**WHAT IS EXPECTED:** Beneath this instruction is a block of data; output from it exactly the lines that run from the one containing "[tabpanel] (126, 1826)" through the one containing "Bollo de Pascua vegano (32, 2470)", inclusive.

++++

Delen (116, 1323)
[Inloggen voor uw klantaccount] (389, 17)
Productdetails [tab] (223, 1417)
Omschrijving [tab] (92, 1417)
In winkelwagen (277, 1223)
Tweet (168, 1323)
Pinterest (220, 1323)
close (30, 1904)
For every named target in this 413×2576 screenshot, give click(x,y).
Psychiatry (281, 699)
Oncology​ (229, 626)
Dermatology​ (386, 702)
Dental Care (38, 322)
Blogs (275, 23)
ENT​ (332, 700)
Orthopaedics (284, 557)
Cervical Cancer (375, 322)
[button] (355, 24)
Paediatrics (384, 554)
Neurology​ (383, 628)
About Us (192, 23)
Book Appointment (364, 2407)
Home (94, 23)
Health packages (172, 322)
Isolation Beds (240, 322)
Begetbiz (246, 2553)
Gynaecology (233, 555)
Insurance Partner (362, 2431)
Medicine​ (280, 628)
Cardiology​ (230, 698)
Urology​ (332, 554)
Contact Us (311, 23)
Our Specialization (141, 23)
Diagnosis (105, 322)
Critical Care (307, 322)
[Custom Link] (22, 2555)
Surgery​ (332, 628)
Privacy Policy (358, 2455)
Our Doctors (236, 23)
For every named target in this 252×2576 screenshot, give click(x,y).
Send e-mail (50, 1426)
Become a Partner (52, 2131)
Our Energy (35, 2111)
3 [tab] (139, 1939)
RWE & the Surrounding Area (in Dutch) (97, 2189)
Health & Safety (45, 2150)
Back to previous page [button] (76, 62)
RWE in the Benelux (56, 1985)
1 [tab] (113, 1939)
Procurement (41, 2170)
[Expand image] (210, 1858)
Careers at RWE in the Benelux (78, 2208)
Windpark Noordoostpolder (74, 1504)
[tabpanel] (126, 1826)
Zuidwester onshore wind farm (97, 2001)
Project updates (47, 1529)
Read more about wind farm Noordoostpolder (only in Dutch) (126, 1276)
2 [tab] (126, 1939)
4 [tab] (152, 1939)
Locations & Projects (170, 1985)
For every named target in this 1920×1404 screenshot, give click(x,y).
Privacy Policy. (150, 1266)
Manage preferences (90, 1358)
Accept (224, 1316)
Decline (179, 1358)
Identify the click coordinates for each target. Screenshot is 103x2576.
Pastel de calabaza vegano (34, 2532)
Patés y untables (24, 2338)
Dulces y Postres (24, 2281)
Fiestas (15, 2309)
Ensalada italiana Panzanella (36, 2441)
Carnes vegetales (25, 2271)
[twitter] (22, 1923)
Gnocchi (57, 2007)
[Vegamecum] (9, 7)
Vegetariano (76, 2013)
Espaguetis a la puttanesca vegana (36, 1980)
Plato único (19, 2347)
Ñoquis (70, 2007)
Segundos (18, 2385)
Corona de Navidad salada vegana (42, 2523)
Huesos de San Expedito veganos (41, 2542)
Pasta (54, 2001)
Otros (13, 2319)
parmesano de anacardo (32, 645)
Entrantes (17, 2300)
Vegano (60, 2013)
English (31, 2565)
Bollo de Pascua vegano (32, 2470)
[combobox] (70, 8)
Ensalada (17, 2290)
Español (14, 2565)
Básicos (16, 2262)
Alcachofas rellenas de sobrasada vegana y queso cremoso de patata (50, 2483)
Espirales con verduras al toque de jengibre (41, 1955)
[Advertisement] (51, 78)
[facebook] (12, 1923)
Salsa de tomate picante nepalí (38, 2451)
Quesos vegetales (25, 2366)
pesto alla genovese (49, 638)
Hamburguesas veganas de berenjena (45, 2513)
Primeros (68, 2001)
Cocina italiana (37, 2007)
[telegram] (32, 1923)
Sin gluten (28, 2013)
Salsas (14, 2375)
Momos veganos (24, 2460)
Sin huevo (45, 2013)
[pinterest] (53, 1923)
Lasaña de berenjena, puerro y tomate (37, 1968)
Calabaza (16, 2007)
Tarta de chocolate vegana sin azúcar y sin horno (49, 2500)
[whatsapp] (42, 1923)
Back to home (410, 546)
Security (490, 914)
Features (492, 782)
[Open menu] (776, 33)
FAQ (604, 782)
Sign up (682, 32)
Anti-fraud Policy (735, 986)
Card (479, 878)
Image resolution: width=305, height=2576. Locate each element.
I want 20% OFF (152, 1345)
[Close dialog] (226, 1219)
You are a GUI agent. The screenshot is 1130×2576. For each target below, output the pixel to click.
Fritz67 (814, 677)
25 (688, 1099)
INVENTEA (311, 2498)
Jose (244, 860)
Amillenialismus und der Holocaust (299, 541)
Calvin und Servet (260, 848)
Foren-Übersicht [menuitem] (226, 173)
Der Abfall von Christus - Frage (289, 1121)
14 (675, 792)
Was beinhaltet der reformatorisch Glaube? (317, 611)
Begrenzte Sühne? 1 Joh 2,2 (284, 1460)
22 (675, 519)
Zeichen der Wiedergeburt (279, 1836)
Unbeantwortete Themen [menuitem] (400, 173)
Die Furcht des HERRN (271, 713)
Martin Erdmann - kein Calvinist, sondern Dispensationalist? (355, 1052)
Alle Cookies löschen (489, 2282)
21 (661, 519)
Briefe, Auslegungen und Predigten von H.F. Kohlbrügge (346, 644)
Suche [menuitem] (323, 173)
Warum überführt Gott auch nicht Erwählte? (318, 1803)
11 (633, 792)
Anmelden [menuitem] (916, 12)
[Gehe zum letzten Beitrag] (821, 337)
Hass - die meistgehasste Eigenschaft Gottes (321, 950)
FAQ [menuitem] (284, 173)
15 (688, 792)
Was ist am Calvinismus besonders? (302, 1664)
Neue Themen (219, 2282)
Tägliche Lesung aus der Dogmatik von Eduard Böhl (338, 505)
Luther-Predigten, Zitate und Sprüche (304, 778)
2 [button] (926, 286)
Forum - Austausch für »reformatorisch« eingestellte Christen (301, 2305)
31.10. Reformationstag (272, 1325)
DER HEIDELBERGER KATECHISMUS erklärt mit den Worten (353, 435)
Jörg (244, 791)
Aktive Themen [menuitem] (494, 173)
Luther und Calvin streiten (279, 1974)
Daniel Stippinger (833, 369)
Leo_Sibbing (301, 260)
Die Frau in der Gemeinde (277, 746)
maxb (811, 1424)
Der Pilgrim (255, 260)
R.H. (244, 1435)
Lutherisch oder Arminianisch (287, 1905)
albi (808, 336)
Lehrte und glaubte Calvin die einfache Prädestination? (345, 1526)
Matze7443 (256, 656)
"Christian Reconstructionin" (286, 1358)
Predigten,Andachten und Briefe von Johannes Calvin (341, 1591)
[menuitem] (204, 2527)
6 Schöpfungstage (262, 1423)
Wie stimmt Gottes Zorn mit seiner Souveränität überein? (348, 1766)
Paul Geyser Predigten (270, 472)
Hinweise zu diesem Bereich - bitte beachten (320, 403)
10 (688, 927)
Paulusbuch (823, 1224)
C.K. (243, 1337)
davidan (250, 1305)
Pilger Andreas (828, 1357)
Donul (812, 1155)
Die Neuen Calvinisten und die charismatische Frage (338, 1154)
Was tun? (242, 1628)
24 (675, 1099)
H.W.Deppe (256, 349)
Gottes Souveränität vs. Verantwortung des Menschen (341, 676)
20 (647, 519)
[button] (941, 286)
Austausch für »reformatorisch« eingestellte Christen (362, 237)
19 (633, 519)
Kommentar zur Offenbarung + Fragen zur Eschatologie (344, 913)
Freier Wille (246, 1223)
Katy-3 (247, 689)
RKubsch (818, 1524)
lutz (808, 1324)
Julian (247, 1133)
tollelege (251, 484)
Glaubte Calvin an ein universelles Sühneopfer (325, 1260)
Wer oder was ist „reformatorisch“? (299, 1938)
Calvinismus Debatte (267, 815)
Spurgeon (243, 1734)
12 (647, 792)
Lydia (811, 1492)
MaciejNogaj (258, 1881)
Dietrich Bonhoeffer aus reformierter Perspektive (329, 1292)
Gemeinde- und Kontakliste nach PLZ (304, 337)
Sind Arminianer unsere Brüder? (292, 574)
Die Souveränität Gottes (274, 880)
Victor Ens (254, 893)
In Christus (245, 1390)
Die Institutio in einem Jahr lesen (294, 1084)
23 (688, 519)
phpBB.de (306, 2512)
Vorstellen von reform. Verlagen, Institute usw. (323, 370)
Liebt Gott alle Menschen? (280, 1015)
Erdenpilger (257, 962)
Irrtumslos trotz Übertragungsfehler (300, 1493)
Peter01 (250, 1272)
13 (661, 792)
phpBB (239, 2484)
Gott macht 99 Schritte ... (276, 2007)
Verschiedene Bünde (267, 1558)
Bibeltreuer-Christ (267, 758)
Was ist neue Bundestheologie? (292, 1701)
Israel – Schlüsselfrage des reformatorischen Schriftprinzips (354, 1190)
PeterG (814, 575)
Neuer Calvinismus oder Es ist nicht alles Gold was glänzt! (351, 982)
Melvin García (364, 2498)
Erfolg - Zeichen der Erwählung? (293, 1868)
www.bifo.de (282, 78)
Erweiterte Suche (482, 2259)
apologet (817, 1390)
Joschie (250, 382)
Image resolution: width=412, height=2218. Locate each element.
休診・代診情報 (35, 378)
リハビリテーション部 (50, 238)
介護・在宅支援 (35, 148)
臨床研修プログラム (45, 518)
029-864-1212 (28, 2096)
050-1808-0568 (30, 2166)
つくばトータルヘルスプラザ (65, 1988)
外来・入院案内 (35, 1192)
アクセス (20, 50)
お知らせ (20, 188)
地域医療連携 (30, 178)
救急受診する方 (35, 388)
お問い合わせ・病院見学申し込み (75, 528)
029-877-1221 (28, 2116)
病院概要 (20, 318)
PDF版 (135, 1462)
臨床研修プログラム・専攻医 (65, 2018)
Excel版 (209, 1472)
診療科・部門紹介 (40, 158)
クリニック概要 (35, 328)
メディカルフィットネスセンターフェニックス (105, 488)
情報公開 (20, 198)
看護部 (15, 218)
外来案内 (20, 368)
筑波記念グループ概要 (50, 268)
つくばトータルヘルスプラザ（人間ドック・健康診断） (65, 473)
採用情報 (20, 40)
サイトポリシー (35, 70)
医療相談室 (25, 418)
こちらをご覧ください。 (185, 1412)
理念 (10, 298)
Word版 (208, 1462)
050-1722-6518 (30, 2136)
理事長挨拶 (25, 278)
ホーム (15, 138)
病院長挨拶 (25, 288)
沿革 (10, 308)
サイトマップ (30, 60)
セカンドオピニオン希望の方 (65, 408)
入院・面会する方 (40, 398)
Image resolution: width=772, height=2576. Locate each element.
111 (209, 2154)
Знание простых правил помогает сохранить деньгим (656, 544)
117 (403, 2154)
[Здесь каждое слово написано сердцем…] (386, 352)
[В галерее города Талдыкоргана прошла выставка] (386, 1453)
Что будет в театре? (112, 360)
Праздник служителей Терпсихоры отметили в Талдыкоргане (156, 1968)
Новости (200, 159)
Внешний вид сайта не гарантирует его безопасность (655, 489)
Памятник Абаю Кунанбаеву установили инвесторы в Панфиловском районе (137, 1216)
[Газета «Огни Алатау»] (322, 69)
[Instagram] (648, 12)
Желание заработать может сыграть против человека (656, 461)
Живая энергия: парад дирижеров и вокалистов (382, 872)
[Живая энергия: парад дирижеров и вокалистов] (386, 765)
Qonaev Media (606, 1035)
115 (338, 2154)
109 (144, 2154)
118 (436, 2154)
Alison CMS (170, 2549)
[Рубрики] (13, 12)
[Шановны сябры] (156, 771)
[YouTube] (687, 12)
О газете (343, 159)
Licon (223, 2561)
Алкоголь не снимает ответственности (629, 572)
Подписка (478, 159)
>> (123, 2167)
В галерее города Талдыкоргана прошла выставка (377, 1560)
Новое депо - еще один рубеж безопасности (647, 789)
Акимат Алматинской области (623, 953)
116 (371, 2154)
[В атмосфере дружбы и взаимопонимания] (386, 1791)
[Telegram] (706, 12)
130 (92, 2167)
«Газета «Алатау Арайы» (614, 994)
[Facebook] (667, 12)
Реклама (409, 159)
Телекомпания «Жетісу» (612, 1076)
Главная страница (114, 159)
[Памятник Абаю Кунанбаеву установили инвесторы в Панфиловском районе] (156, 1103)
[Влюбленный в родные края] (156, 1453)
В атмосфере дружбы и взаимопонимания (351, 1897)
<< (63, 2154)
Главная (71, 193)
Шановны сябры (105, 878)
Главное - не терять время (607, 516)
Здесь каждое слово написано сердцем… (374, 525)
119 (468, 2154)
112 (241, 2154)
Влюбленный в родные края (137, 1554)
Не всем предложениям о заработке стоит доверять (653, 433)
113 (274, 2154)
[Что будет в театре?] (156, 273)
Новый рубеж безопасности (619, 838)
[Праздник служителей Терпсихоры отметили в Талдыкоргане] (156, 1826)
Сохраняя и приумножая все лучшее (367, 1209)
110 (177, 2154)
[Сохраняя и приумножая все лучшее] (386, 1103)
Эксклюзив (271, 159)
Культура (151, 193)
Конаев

++++

**TASK ANSWER:**
[tabpanel] (126, 1826)
Zuidwester onshore wind farm (97, 2001)
Project updates (47, 1529)
Read more about wind farm Noordoostpolder (only in Dutch) (126, 1276)
2 [tab] (126, 1939)
4 [tab] (152, 1939)
Locations & Projects (170, 1985)
For every named target in this 1920×1404 screenshot, give click(x,y).
Privacy Policy. (150, 1266)
Manage preferences (90, 1358)
Accept (224, 1316)
Decline (179, 1358)
Identify the click coordinates for each target. Screenshot is 103x2576.
Pastel de calabaza vegano (34, 2532)
Patés y untables (24, 2338)
Dulces y Postres (24, 2281)
Fiestas (15, 2309)
Ensalada italiana Panzanella (36, 2441)
Carnes vegetales (25, 2271)
[twitter] (22, 1923)
Gnocchi (57, 2007)
[Vegamecum] (9, 7)
Vegetariano (76, 2013)
Espaguetis a la puttanesca vegana (36, 1980)
Plato único (19, 2347)
Ñoquis (70, 2007)
Segundos (18, 2385)
Corona de Navidad salada vegana (42, 2523)
Huesos de San Expedito veganos (41, 2542)
Pasta (54, 2001)
Otros (13, 2319)
parmesano de anacardo (32, 645)
Entrantes (17, 2300)
Vegano (60, 2013)
English (31, 2565)
Bollo de Pascua vegano (32, 2470)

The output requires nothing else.